Nouveau départ pour le genevois SwissMarine
L’opérateur de vraquiers, dont les liens secrets avec Glencore avaient été révélés par les Paradise Papers, a subtilement changé d’actionnaires. Mais les tensions persistent
Les habitués de la route de Florissant et de celle des Contamines, à Genève, connaissent la pancarte «SwissMarine» qui jouxte le carrefour. L’entreprise, qui n’a rien à voir avec la marine helvétique, était méconnue du grand public avant la fin de 2017, quand les Paradise Papers ont révélé qu’elle appartenait largement à Glencore, le géant des matières premières établi à Zoug.
Le groupe a refait parler de lui la semaine dernière, cette fois au Texas. Le 22 novembre, SwissMarine a porté plainte auprès d’un tribunal de cet Etat contre Xcoal Energy & Resources, un de ses clients américains spécialisé dans le négoce et l’extraction de charbon (qui possède un bureau à Zoug), a appris Le Temps.
Flotte de 150 navires
L’entreprise de Florissant estime que Xcoal, à qui elle loue régulièrement des bateaux, lui doit 1,63 million de dollars suite à des factures non payées portant sur sept de ses vraquiers. Glencore est mentionné dans la plainte. SwissMarine estime en effet que Xcoal aurait des actifs dans la juridiction du tribunal texan qui seraient notamment entre les mains de la multinationale zougoise.
SwissMarine est un opérateur de géants des mers capables de transporter jusqu’à 208000 tonnes de charbon ou de minerais de fer, qu’il met à la disposition d’affréteurs, de miniers ou de spécialistes en logistique, comme Xcoal, Vitol, Rio Tinto, BHP ou Vale. La flotte de 150 navires qu’il supervise – SwissMarine n’en possède aucun – vogue surtout entre l’Australie et le Brésil, les principaux pays producteurs de charbon et de fer, et la Chine, qui importe le gros de ces denrées. Les noms de bâtiments trahissent l’influence du genevois: Contamines, Corsier, Puplinge, Céligny ou encore Pinchat.
L’entreprise, qui emploie une cinquantaine de personnes dont 20 à Genève, représente 6% des «capesizes» actuellement en circulation à travers le globe. On appelle «capesizes» les navires qui étaient trop gros pour emprunter le canal de Suez avant qu’il ne soit élargi en 1980, et qui devaient donc passer par le cap de Bonne-Espérance.
De Verbier à Singapour
L’actualité est chargée pour SwissMarine depuis le mois de novembre 2017, date de la publication par le Consortium international des journalistes d’investigation (ICIJ) des «Paradise Papers», des millions de documents confidentiels ayant fuité d’un cabinet d’avocats aux Bermudes. L’ICIJ a révélé que Glencore possède 47,09% des parts de SwissMarine par le biais d’une filiale à Fribourg, Sidhalu SA. Des liens qui devaient rester cachés, selon un document publié. Le consortium de journalistes estime que le géant zougois, coté en Bourse, aurait dû les rendre publics tant ils sont importants: le chiffre d’affaires annuel de SwissMarine tourne en général autour de 1,5 milliard de dollars. Les «leaks» n’ont pas eu d’incidence sur les résultats de SwissMarine, qui a réalisé en 2018 un exercice prolifique (aucun chiffre n’est communiqué).
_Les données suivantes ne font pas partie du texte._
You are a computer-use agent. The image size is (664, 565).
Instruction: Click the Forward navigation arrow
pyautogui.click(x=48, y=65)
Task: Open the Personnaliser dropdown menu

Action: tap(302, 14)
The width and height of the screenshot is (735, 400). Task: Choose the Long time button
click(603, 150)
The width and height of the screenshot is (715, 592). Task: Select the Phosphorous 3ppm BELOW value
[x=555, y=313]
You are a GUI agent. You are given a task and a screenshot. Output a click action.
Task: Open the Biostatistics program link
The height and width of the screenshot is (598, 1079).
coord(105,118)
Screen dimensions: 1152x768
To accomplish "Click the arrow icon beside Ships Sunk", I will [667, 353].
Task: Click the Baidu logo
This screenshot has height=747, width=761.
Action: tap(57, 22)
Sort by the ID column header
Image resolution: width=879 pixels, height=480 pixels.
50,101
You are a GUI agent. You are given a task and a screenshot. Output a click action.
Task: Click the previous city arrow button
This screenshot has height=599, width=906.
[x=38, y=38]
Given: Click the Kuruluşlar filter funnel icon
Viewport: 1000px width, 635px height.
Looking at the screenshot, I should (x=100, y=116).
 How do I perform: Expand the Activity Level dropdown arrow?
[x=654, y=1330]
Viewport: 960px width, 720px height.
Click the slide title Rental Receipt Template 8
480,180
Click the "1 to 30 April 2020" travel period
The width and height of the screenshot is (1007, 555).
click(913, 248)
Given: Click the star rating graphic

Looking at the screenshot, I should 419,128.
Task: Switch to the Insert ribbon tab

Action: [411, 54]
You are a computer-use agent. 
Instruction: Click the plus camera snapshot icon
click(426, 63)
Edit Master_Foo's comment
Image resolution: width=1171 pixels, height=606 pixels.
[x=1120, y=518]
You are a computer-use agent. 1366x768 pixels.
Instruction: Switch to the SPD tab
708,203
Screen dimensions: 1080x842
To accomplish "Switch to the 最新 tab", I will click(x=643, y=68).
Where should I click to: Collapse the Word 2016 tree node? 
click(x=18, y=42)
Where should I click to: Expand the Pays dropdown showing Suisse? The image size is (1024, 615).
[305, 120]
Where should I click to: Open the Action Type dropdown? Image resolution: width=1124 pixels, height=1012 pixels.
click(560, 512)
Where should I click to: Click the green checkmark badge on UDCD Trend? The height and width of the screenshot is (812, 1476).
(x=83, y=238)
Son fondateur et directeur, Peter Weernink, a tout de même quitté l’entreprise six mois après leur publication. Ce serait une coïncidence, selon une source qui indique que ses relations avec Glencore, le principal actionnaire de l’entreprise depuis sa création en 2001, se seraient simplement détériorées. Toujours est-il que le Hollandais réapparaît en avril 2019 à Verbier, d’où il crée Singapore Marine Pte Ltd. avec d’autres anciens de SwissMarine et avec le soutien de nouveaux partenaires, dont Golden Ocean. La compagnie de shipping norvégienne (mais qui siège aux Bermudes) devient son deuxième principal actionnaire, derrière Peter Weernink lui-même. Parmi les autres investisseurs figurent les armateurs grecs de la famille Martinos (qui ont déboursé cet été 62,5 millions de francs dans un immeuble dans le canton, a révélé la Tribune de Genève) et Angus Paul, un ex-cadre de chez Glencore. Singapore Marine possède un bureau dans les Alpes valaisannes et à Genève, mais elle siège à Singapour.
Le 16 septembre, la nouvelle entreprise et ses nouveaux actionnaires ont annoncé le rachat de SwissMarine, dont ils détiennent désormais la totalité du capital, soulignent-ils dans un communiqué. Une opération qui doit stimuler la croissance du groupe, notamment grâce à une excellente complémentarité entre les fuseaux horaires de la Suisse et ceux de la cité-Etat asiatique. Et qui sonne comme un nouveau départ, sans Glencore.